Why are noodle addicts so strung out on udon? Jasmine Stevens recently revealed to me the reasons behind the cult following of the thick, sturdy Japanese wheat noodles. As assistant manager at Iyo Udon, she certainly knows her stuff, from the process of making the noodles to the different ways to enjoy them. While ramen has been all the rage these days, udon deserves its fair share of attention.

What makes udon stand out from other noodles? I ask Stevens. “With udon, the texture is like mochi,” she explains. Oh so satisfyingly firm with a stick-to-your-teeth chewiness, it’s definitely something to swoon over.

Iyo Udon makes its noodles onsite so diners can enjoy them at peak freshness. “Upstairs we press the noodles, and they’re cut down here so the customers can see,” Stevens explains.

Sneak a peek in the kitchen through a window near the eatery’s exit. You’ll see the giant device used to cut the noodles from large sheets of dough and cooks stirring boiling pots of the pasta. Noodles are cooked first, then cooled before they’re ready to be served.

Order Zaru ($3.75, regular) — cold noodles served on a bamboo mat with umami-rich kake broth on the side — to take advantage of the slight increase in density in the noodle’s chilled state. “I like when it’s separate because you get more of the texture of the noodle,” says Stevens. “You get the flavor of the broth, and you still get the consistency.”

Presented in a traditional wooden vessel, Kamaage ($4.75, large), on the other hand, plucked right from the boiler after five minutes of cooking — normal cooking time is 14 minutes — is noticeably more supple. “When it comes out, it feels different. This one is kind of,” she pauses, searching for the right word, “silky.”

The kamaage noodles swim in the pasta water and diners fish them out for dipping in a small bowl of bukkake, the stronger, more concentrated version of kake. Serving the noodles with their own cooking water keeps the flavor purer. “That’s the best way to describe it,” explains Stevens.

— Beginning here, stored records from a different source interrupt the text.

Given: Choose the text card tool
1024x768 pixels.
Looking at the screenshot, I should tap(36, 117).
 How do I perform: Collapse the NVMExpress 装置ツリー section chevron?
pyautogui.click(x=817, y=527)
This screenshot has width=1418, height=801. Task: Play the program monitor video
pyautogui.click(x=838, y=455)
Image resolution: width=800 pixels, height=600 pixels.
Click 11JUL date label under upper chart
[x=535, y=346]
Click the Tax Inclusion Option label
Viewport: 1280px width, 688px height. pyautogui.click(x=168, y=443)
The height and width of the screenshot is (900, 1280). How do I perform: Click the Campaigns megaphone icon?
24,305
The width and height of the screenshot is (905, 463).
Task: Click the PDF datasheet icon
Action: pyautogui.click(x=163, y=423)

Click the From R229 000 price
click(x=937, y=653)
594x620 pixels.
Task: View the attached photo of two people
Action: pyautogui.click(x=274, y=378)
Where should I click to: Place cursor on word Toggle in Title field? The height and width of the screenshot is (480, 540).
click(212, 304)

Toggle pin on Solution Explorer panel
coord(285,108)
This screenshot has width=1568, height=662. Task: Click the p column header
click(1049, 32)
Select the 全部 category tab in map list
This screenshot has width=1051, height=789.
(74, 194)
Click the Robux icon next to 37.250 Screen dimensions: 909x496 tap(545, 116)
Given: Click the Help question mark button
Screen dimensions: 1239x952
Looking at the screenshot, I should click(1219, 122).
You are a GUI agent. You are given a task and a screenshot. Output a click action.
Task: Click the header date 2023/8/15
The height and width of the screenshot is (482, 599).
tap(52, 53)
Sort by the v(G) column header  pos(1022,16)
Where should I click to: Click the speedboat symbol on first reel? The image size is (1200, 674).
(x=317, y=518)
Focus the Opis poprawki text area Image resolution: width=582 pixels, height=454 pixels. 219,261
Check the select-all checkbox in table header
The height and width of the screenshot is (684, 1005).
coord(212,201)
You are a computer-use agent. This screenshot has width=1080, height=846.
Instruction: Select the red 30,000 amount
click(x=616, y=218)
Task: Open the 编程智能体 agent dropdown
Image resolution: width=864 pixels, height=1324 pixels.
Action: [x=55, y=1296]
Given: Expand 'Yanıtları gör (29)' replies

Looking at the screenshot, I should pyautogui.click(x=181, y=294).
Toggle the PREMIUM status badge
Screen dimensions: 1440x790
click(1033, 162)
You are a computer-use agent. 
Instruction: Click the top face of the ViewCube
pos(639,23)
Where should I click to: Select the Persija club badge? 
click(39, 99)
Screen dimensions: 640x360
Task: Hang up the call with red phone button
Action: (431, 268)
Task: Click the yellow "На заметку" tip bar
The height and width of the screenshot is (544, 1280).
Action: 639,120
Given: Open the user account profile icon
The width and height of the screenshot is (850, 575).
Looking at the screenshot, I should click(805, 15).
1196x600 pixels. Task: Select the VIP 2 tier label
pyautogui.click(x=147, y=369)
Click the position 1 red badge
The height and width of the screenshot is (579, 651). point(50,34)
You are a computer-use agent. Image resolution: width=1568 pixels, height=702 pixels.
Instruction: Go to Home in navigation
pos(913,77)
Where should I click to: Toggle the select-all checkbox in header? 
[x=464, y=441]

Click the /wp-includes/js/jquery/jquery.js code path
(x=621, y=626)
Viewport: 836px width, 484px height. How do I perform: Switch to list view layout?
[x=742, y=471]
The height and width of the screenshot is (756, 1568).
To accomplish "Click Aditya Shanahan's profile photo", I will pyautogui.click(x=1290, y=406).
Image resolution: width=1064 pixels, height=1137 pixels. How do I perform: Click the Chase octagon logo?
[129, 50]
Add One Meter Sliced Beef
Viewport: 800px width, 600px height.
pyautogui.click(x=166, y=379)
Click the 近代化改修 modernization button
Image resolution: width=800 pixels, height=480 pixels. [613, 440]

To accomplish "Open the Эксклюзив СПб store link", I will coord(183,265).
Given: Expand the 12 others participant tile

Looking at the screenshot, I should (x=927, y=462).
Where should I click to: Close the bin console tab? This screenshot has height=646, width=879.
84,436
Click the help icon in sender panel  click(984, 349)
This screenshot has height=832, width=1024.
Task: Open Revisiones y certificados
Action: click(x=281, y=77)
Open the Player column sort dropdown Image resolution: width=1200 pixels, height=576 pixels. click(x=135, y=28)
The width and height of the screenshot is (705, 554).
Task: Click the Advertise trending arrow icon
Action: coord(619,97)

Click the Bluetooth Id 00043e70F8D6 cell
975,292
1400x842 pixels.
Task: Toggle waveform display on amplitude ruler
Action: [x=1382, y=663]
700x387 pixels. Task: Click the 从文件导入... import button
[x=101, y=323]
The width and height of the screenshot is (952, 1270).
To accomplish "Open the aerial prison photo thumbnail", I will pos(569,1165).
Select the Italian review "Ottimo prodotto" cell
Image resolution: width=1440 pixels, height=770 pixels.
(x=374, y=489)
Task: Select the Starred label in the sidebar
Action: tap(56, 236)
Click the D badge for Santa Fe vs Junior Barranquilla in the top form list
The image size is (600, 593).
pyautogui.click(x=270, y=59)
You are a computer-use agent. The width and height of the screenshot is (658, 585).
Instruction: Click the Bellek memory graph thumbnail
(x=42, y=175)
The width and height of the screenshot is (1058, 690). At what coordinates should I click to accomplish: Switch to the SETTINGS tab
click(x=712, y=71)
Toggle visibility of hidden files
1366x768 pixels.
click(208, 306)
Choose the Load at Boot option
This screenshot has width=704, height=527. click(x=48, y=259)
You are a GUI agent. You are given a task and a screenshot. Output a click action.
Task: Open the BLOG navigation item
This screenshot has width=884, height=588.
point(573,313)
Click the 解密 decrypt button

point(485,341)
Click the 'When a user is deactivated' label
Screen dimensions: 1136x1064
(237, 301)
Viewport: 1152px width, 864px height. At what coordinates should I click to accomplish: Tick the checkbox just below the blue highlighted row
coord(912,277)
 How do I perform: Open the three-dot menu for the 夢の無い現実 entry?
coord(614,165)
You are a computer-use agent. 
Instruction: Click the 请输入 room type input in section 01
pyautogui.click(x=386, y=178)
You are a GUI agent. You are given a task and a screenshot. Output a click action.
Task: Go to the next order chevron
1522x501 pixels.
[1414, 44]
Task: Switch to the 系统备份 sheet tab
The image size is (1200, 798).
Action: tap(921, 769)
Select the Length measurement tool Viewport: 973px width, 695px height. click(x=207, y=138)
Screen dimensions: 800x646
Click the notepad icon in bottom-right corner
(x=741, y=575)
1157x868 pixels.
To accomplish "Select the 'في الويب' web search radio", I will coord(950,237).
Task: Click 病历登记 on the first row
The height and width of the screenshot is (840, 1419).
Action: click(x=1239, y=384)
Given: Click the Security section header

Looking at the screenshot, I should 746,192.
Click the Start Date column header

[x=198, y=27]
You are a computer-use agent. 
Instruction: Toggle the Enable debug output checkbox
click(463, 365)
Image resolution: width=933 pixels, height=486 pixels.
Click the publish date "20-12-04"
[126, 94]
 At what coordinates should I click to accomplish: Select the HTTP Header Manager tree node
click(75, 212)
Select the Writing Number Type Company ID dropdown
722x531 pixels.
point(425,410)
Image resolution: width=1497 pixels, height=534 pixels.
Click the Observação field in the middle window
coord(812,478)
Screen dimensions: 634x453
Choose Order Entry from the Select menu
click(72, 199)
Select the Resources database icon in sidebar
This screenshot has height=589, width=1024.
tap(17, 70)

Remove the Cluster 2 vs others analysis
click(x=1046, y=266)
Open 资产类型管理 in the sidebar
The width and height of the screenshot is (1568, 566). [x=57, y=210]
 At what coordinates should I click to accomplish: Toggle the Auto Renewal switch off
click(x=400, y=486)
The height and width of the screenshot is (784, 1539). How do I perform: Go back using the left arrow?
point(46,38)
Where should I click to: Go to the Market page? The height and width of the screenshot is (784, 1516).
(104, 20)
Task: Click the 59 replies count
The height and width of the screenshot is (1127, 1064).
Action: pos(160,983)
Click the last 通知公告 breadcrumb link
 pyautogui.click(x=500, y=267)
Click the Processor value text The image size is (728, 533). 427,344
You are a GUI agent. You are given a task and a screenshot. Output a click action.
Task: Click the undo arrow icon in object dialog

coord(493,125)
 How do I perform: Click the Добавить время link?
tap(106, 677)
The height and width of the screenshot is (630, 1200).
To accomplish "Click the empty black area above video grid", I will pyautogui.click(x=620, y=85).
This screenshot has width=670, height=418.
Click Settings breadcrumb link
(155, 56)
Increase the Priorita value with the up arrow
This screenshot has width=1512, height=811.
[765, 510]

Curry lovers will appreciate Iyo Udon’s twist on its favorite dish. Swap out rice for udon noodles and you have Curry Udon ($5.25, regular). Also, “you get that more chewy texture,” Stevens shares. The hefty strands are the perfect vehicle for the savoriness of pork and onion curry, seasoned with the restaurant’s kake broth. “If customers don’t want soup, they can get the curry, which has a thicker consistency,” says Stevens. Don’t worry. It’s not spicy, she assures.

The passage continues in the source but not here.